Spring Cleaning Your Portfolio: Warrants, Spin-offs, Mergers & Acquisitions By Rico Dilello
The financial world has become a lot more complicated with a multitude of engineered investment products beyond just plain stocks, bonds and mutual funds. It is important for investors to review the holdings within their investment portfolio. Keep in mind that your financial advisor may have as many as 500 to 1000 clients which makes it difficult to contact everyone regarding, warrants, spin-offs, mergers and acquisitions.
For example, a friend of mine emailed me with a question regarding General Motors warrants. Apparently, his in-laws got some GM warrants in their investment account as part of a bankruptcy settlement and had no idea what they were. My friend’s mother-in-law had the A & B warrant which had different values.
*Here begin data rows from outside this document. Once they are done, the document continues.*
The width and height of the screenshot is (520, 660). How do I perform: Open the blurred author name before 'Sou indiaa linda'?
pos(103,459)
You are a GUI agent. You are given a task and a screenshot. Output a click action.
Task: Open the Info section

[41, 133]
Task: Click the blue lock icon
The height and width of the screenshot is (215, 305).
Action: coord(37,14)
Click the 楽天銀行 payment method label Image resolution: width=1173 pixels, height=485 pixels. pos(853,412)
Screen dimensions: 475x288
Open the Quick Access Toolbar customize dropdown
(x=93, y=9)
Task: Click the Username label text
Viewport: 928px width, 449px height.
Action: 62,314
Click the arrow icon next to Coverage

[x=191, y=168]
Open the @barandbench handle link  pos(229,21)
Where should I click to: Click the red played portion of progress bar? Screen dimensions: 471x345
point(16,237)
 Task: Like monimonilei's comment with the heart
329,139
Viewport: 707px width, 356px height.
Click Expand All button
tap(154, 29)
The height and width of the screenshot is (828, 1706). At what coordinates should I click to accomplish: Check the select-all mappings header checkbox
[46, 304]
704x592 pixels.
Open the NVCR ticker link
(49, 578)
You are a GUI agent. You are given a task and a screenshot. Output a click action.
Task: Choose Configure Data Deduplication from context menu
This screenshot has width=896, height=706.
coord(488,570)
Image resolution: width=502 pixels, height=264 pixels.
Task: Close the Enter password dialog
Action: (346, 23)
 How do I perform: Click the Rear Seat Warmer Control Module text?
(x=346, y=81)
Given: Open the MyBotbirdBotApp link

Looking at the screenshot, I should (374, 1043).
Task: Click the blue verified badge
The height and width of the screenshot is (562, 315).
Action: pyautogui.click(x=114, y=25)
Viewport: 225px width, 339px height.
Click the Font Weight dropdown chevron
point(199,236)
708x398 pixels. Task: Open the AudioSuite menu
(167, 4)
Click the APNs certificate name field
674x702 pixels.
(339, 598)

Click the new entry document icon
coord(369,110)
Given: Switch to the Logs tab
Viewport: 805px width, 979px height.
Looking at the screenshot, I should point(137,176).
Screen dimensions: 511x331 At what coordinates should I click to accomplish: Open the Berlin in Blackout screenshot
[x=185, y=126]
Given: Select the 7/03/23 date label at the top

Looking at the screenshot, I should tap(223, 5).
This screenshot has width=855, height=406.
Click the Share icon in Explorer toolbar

Key Factors Regarding Warrants
A warrant has an exercise price which allows the owner to exchange one warrant for one share of stock. GM warrant “A” has an exercise price of $10 and “B” at $18.33 which are bargains because the current price of GM stock is around $30.00! In simple terms you can purchase a $30.00 stock for either $10 or $18.33 based on which warrant you own.
Warrants also have expiry dates which forces holders to convert their warrants into stock. Warrant A, expires on July 10, 2016 and Warrant B, expires on July 10, 2019. Most full service and discount brokerage firms will automatically convert the warrant into stock if the exercise price is below the price of the underlining stock on the expiry day. However, if the stock price is below the exercise price then the warrant will expire worthless!
Warrants can be exercised at any time, you don’t have to wait until the expiry day. They are listed on stock exchanges and trade just like stocks. Warrant holders are not eligible to receive any company dividends. You do have the ability to sell your warrant to another investor.
Occasionally you may receive a warrant from a stock that you already own. Some companies will raise capital by selling additional shares and attach a warrant as an added bonus to ensure that investors will buy their shares. Existing shareholders may also receive a warrant so that they too can profit from a future share price increase.
Spin–offs or break ups
Last year, activist investor Carl Icahn managed to convince the board of directors of EBay to spin-off its profitable PayPal division into another company. Mr. Icahn believed that breaking up the company into two would unlock the value of the PayPal division. It is too early to tell if both companies’ share price will increase in price due to the spin-off.
However, sometimes break-ups can be very costly. Ma Bell in Canada spun off its Nortel Networks division many years ago. Bell Canada shares have done very well over the years but Nortel went bankrupt. Not all spin-offs work to increase shareholders’ value.
Mergers & Acquisitions
Mergers and acquisitions have a high failure rate and should never be taken lightly. Not only are you asking two companies to integrate under one corporate mission, but you are bringing together large groups of people with their own personalities, ambitions, behavioural traits and ways of working. The complexity ramps up when multiple branch offices, cross-border IT infrastructure and financial regulation are included.
Without a clear strategy, effective project management and open communication between stakeholder groups, the merger or acquisition will struggle to deliver the desired results. The process must be transparent, realistic and involve all areas of management if success is to be achieved.
Spring is a good time to clean up your portfolio
It is amazing how easy it is to accumulate stuff that you may not want or need. You should always know what is in your investment portfolio. You need to ask yourself or your advisor, do the new shares or warrants meet my risk tolerance. Are they still good investments? If not, time to clean house.